I need to post it.
This is the first time I’m sharing my SP journey here.
The details of the backstory don’t really matter. We officially broke up on January 31st. Our last physical contact was on March 16th, and since then we’ve been in complete no contact. We were in a long-distance relationship for three years.
On the drive home after seeing her for the last time, I started watching videos about manifestation, and that was the moment I consciously began working on myself.
Since then, I’ve deleted her number and made a firm decision not to chase, force, or invest my energy into her directly. Instead, I focus on myself.
Whenever thoughts about her become intense, I shift my attention back to my self-concept and affirm:
“I am chosen.” “I am prioritized.” “I am naturally loved and desired.”
That has become the foundation of my journey.
If I see something that reminds me of her, like her car model or another sign, I use it as a reminder to affirm:
“Our communication is open again.” “Everything is resolved.” “We are back together.” “All obstacles are gone.”
Then I move on with my day.
I try not to overanalyze signs or give them too much meaning. I simply see them as a cue to return to my assumptions and continue focusing on myself.
Most of my energy goes into improving my self-worth and self-concept. The rest, I let unfold naturally.
Of course, I still have difficult days. Today is one of those days where doubts come up. But compared to where I started, I’m doing much better. About five days a week, I barely dwell on negative thoughts. On the other two days, especially on weekends, emotions can still surface strongly.

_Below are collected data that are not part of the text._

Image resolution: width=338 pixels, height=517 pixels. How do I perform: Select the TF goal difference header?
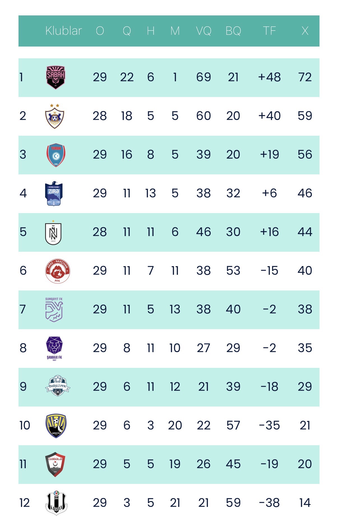click(x=269, y=31)
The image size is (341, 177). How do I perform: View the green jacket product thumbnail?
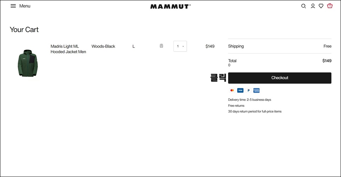tap(28, 63)
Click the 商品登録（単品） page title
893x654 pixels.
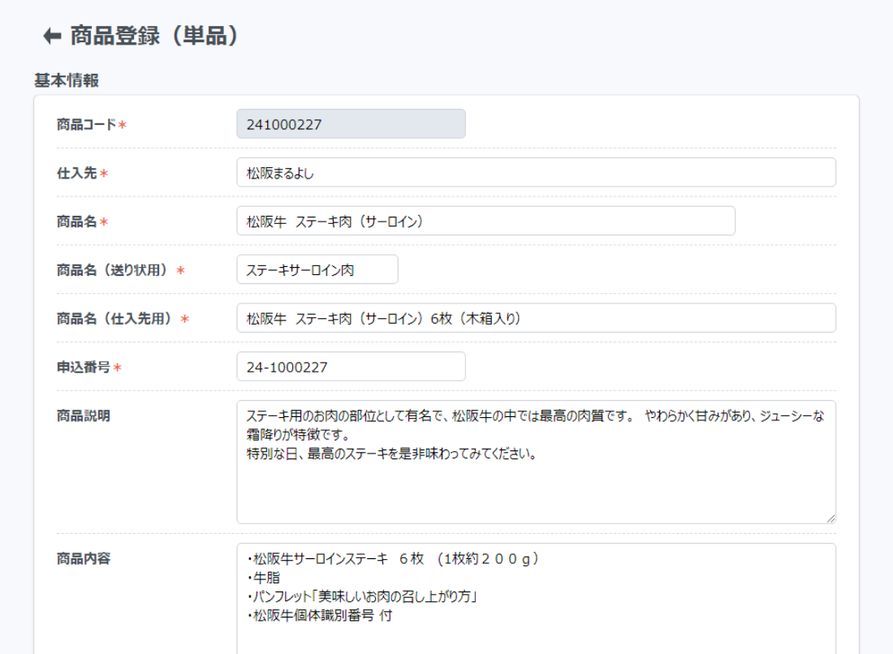[x=154, y=36]
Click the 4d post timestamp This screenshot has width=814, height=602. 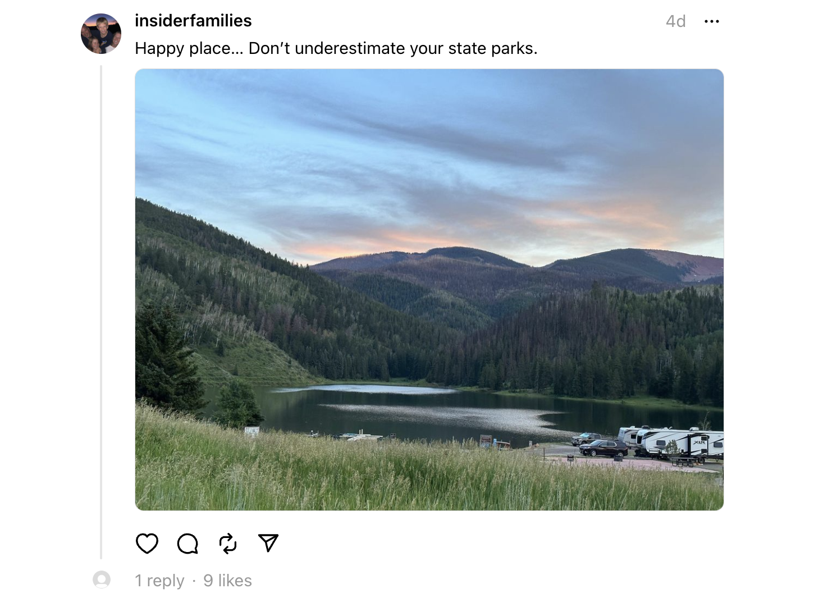676,21
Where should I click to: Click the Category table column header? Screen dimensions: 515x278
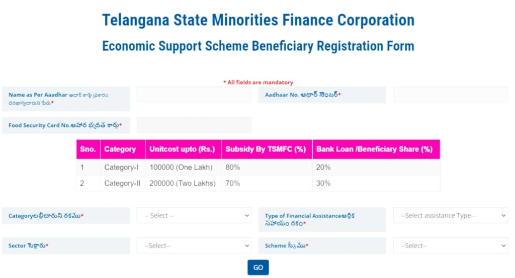(x=120, y=149)
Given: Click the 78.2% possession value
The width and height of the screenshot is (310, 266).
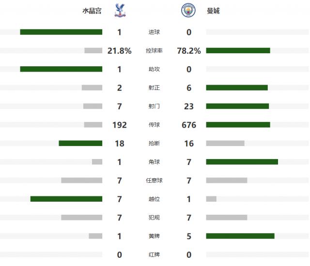Looking at the screenshot, I should click(x=189, y=51).
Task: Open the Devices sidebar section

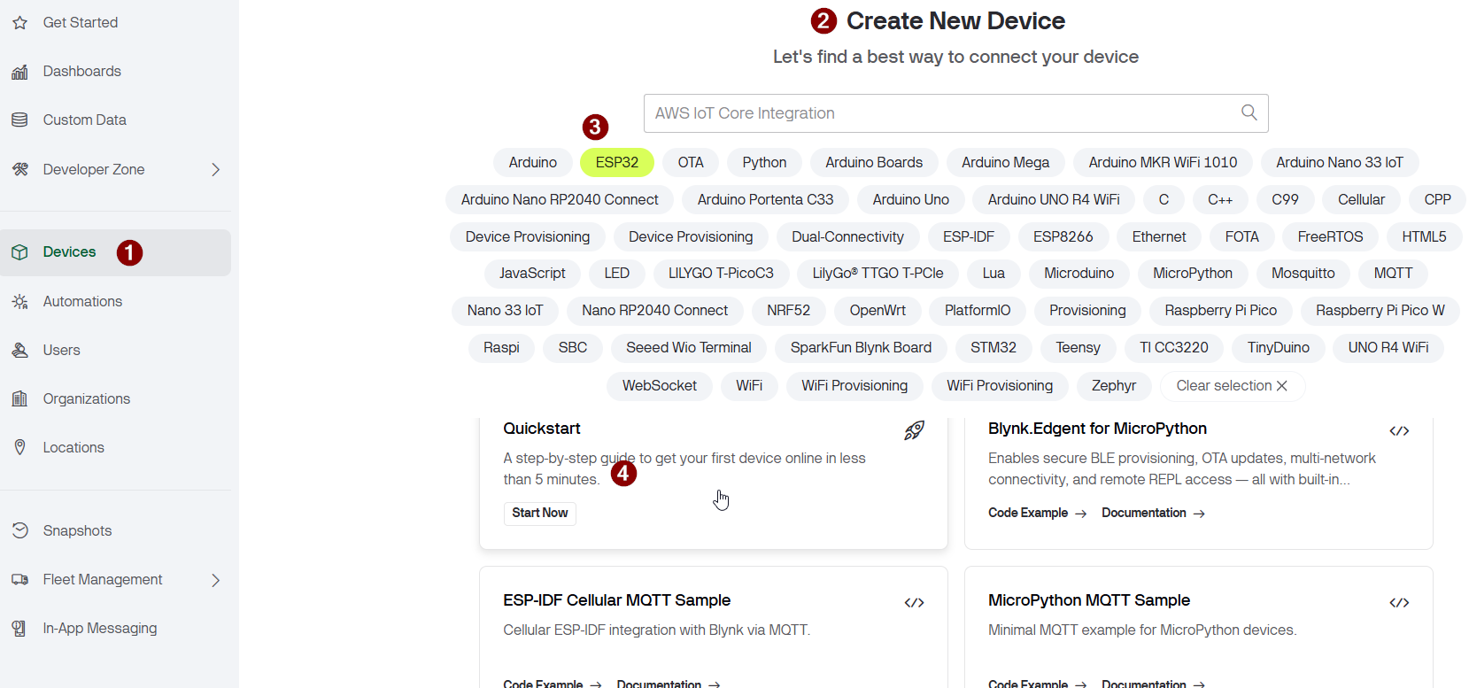Action: click(x=69, y=252)
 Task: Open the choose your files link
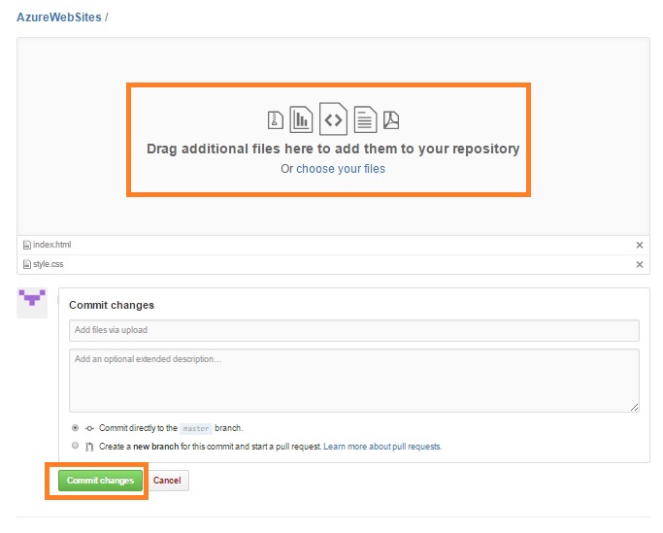coord(341,169)
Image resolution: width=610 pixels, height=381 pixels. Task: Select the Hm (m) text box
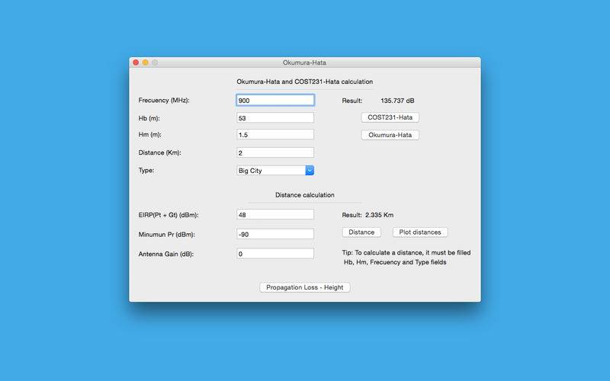point(275,135)
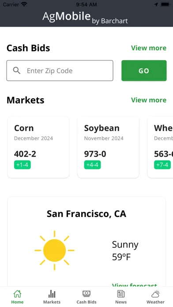This screenshot has width=173, height=307.
Task: Click the Enter Zip Code field
Action: point(60,71)
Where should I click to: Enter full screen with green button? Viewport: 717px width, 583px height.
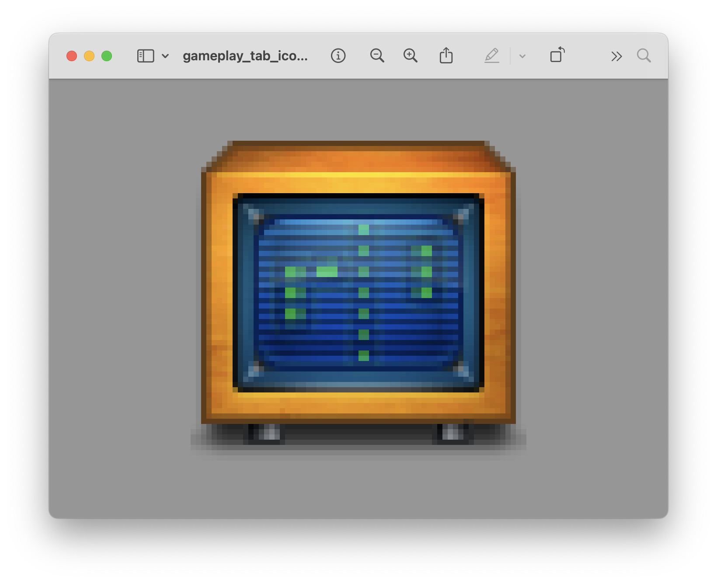click(107, 56)
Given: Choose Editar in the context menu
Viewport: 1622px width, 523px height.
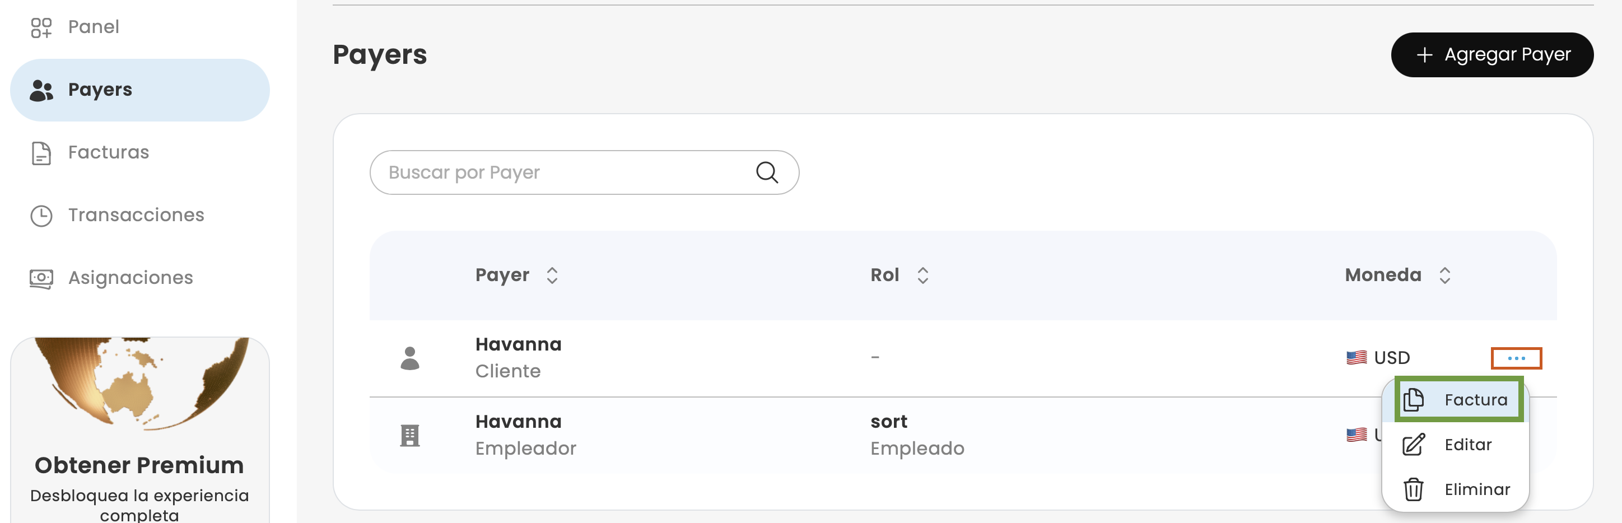Looking at the screenshot, I should 1458,444.
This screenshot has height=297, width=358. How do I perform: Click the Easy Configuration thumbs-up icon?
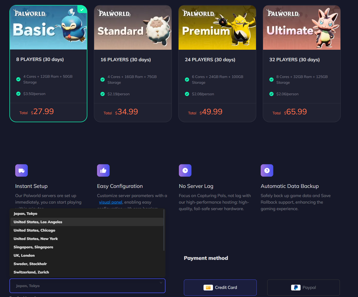click(103, 171)
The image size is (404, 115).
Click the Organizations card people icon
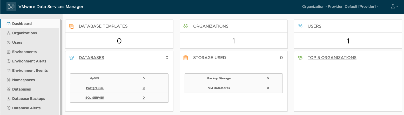pos(186,26)
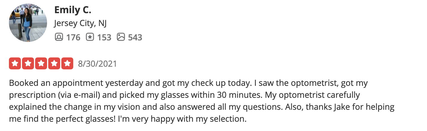Click the Emily C. reviewer name
The height and width of the screenshot is (131, 427).
73,10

When that happens, I regulate my nervous system through exercise, staying busy, and taking care of myself.
Deep down, this does not feel like the end to me. I genuinely believe we will find our way back to each other.
I’m looking forward to the day when I can come back here and share my success story.
And I’m very grateful to the creators and people in this community who have helped me stay focused and keep believing.